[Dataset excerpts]
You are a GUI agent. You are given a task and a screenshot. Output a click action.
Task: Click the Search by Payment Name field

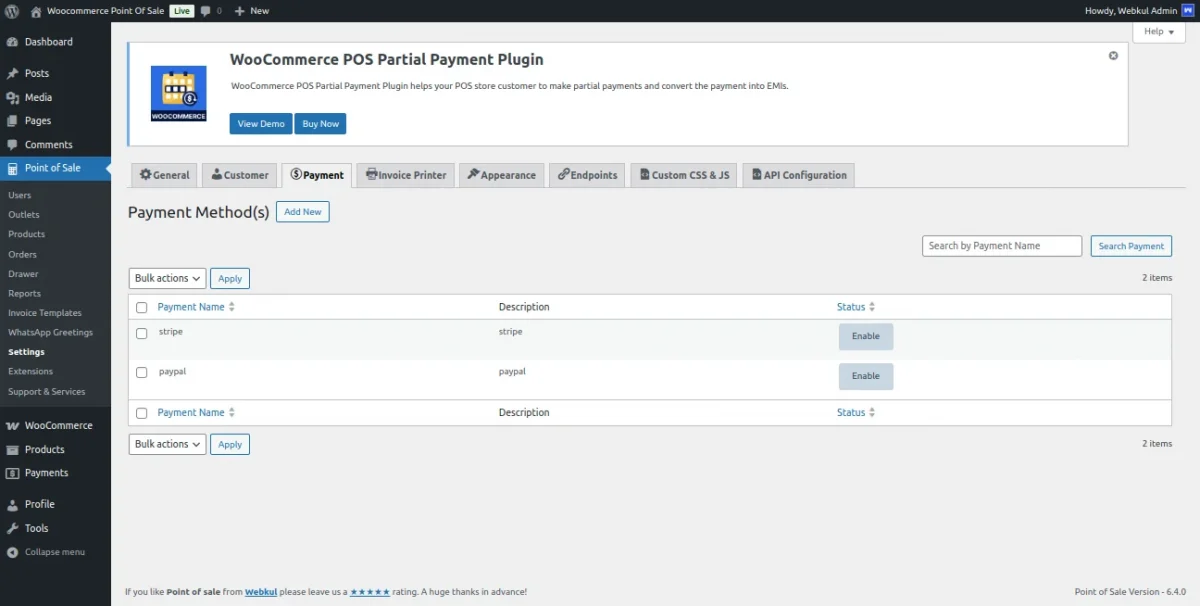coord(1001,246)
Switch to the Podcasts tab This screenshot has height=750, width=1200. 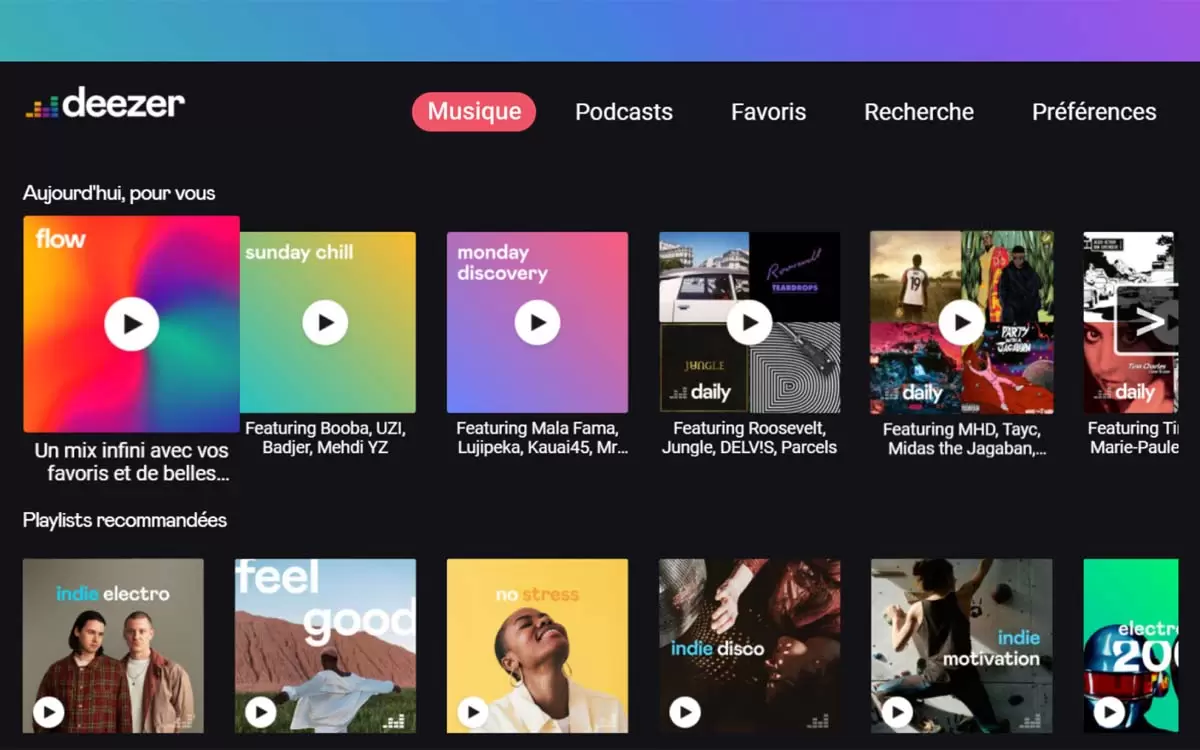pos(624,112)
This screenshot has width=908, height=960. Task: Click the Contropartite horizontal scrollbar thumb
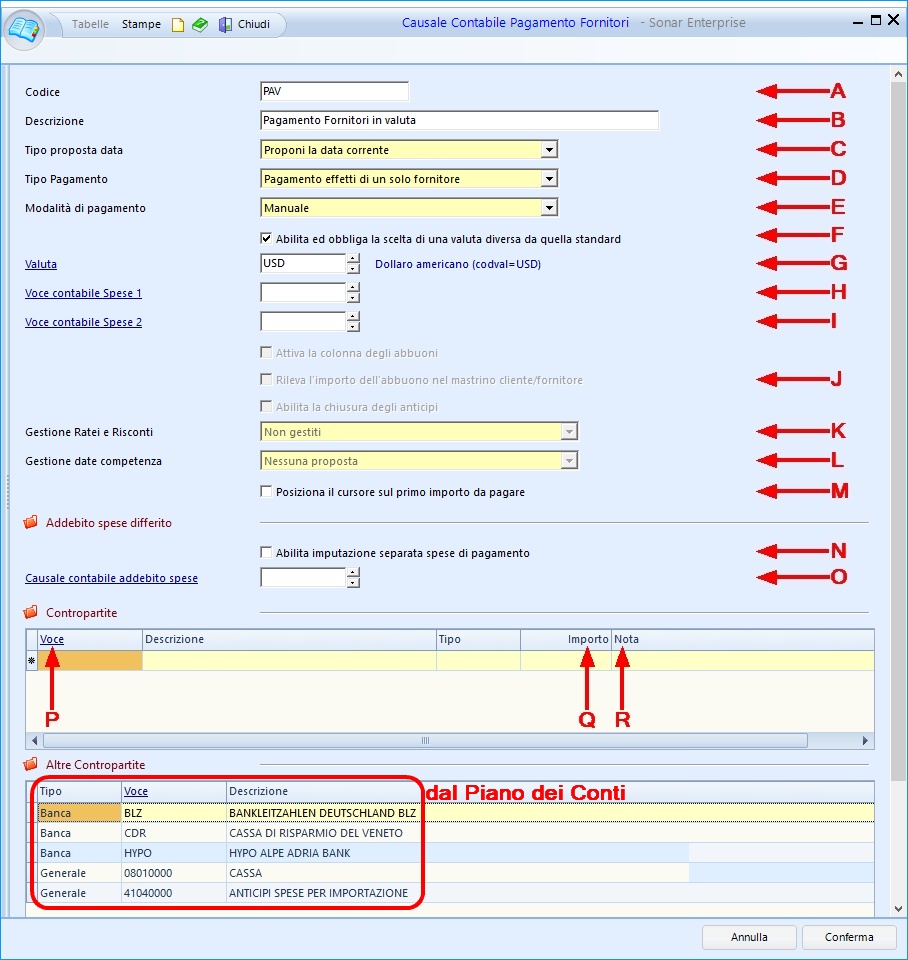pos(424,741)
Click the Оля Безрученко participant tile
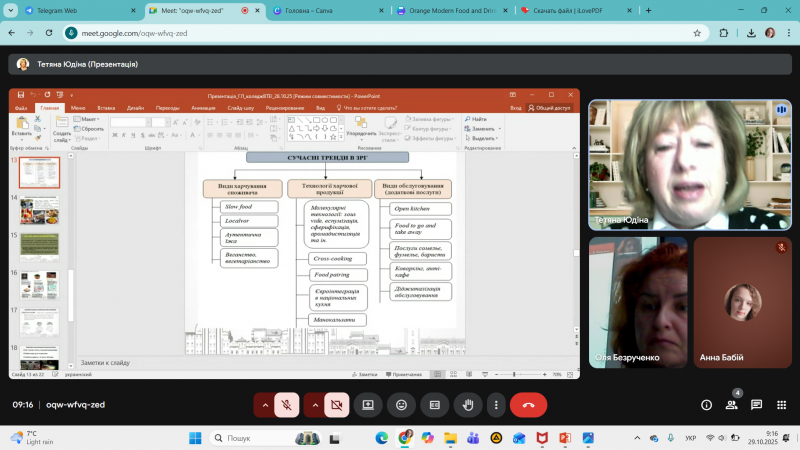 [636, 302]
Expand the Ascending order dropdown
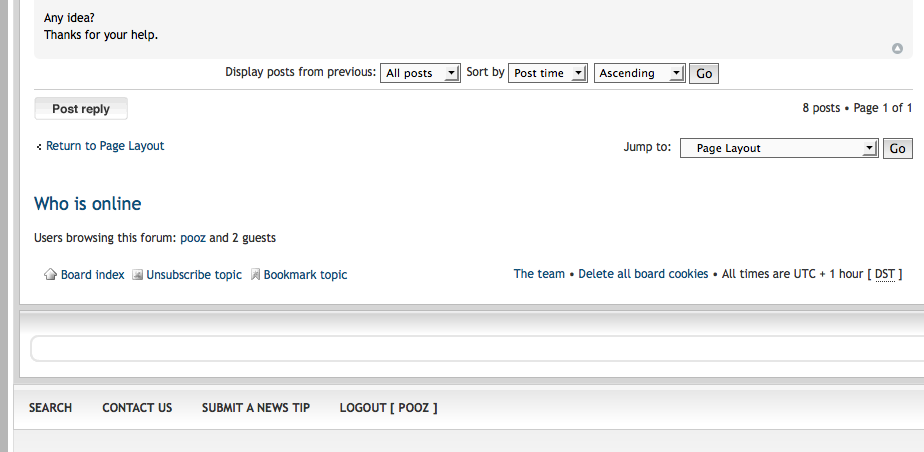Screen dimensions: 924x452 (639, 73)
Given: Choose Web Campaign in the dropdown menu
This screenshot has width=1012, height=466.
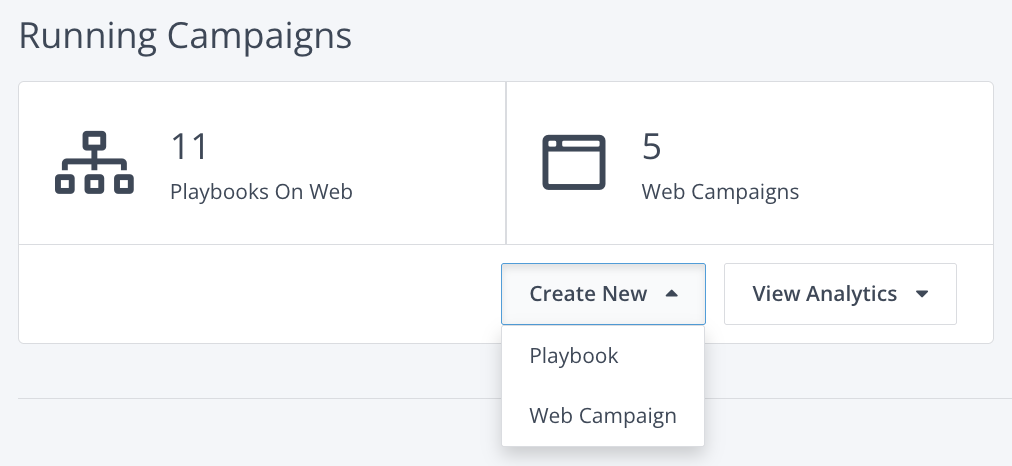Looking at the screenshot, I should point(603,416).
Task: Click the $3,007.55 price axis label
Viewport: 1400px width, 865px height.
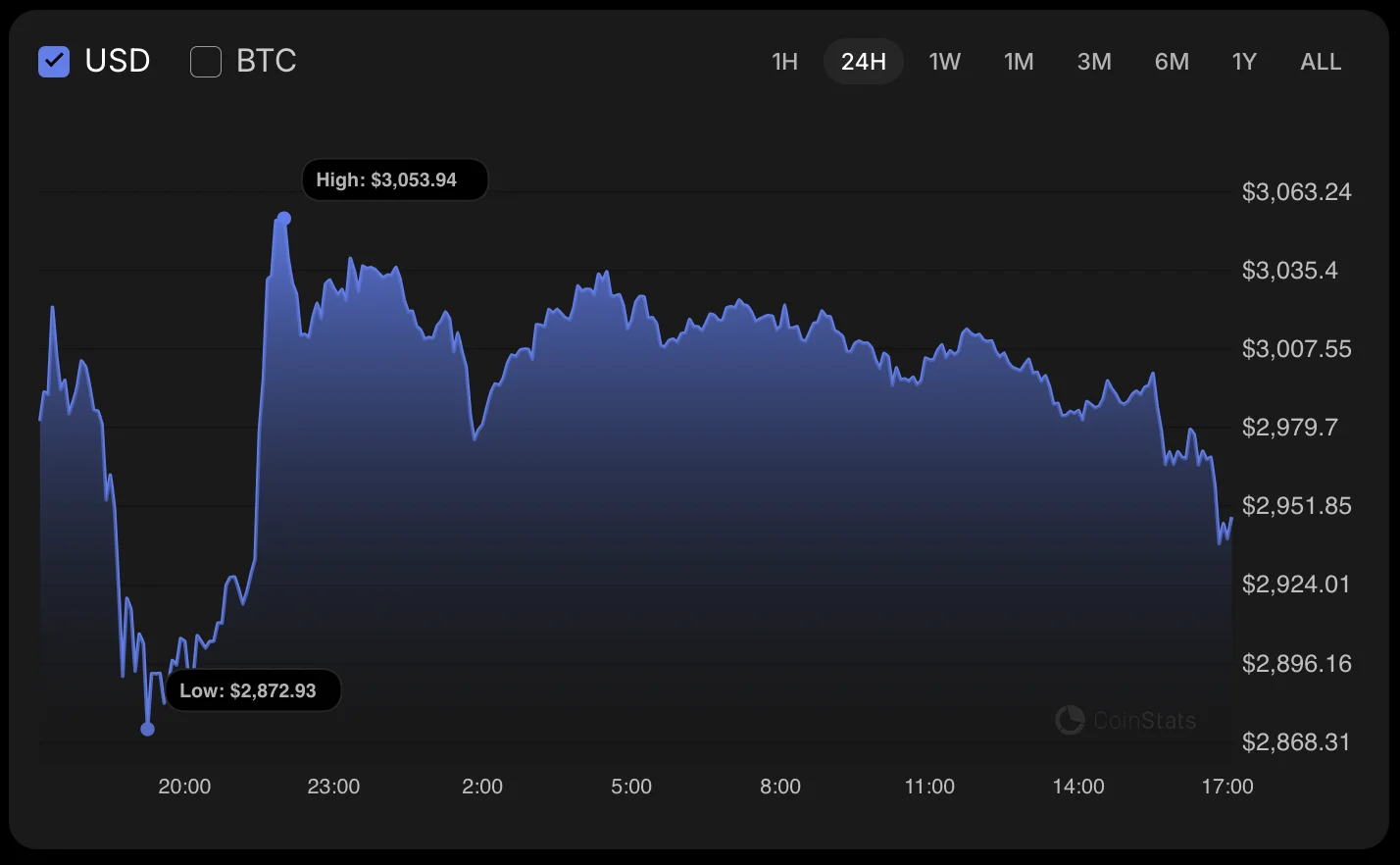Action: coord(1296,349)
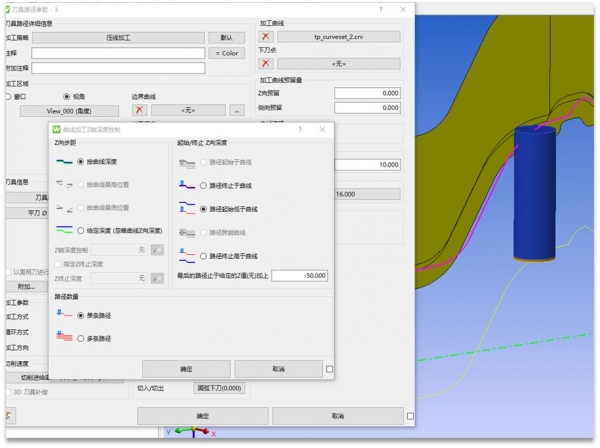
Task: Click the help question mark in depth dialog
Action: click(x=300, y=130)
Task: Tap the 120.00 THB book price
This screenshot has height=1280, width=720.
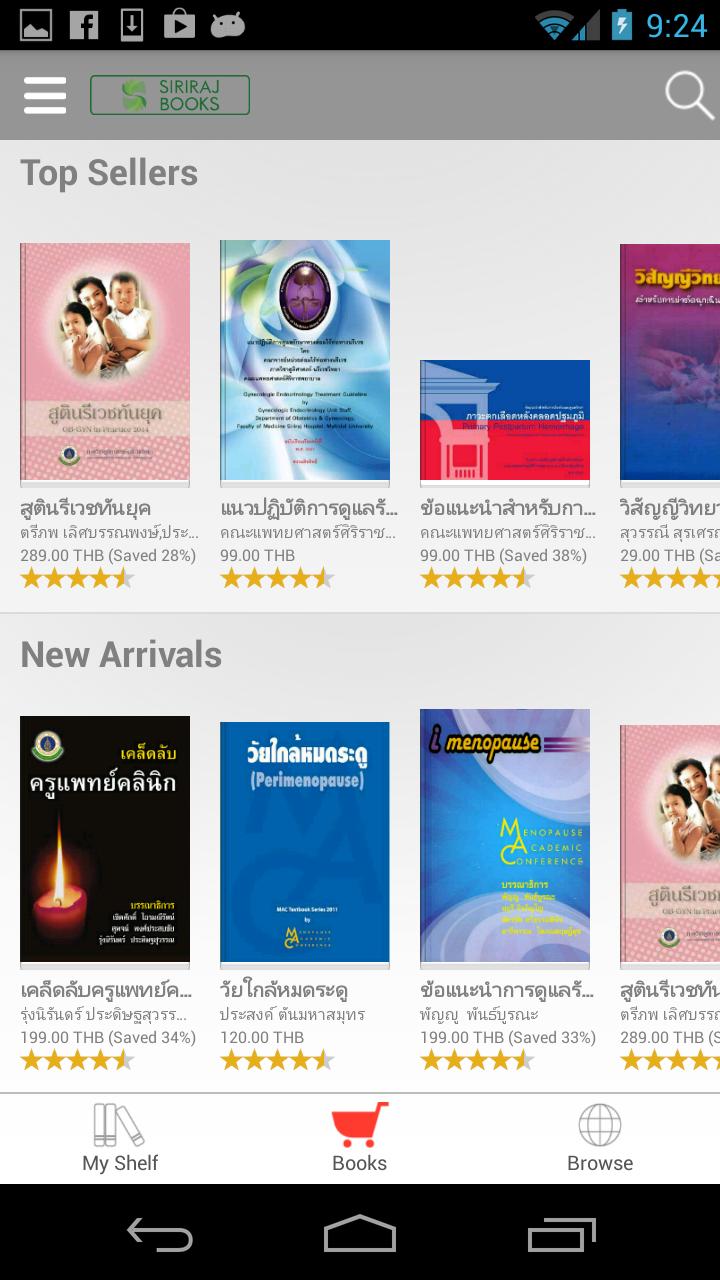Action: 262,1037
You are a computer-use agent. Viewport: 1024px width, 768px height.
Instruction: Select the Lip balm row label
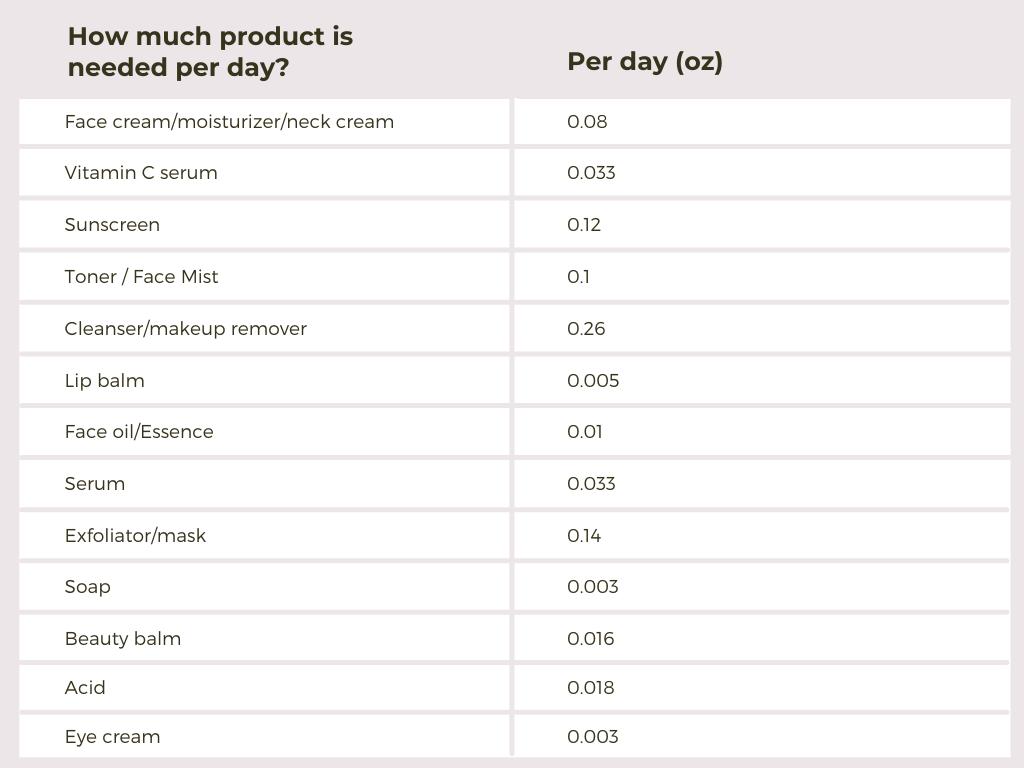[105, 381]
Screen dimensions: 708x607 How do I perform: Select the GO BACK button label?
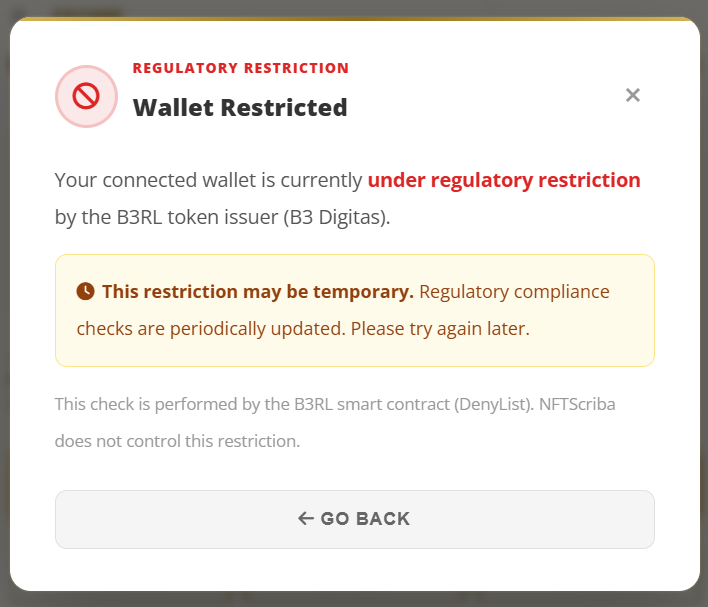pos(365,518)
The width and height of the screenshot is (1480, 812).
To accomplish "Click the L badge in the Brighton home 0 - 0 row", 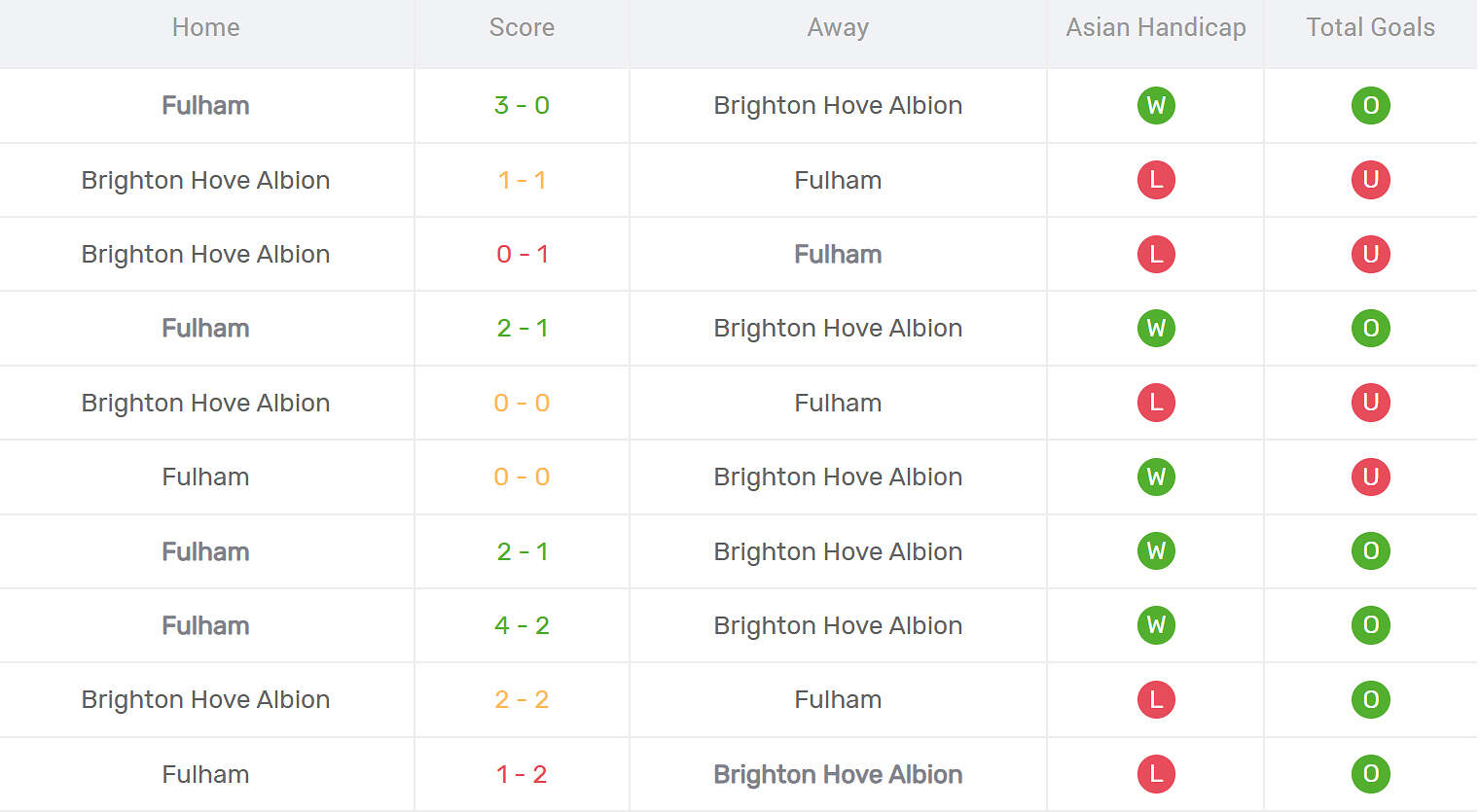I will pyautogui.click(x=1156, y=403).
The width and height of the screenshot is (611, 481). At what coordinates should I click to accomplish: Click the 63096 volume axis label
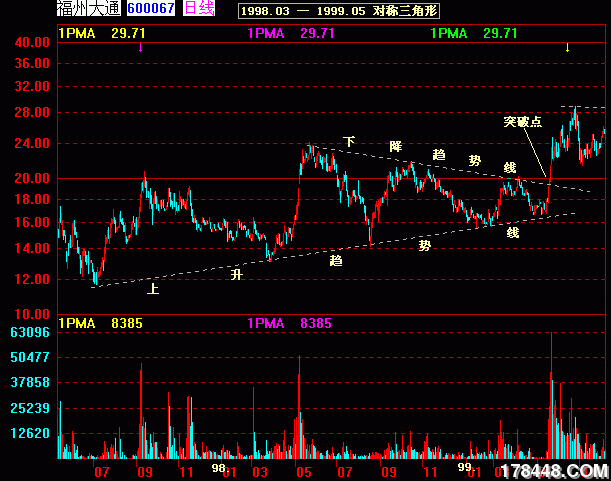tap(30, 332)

Brief
For every line above that holds the word "agent", report the whole line.

Answer to the exercise
You are a GUI agent. You are given a task and a screenshot. Output a click action.
You are a computer-use agent. Viewport: 1024px width, 768px height.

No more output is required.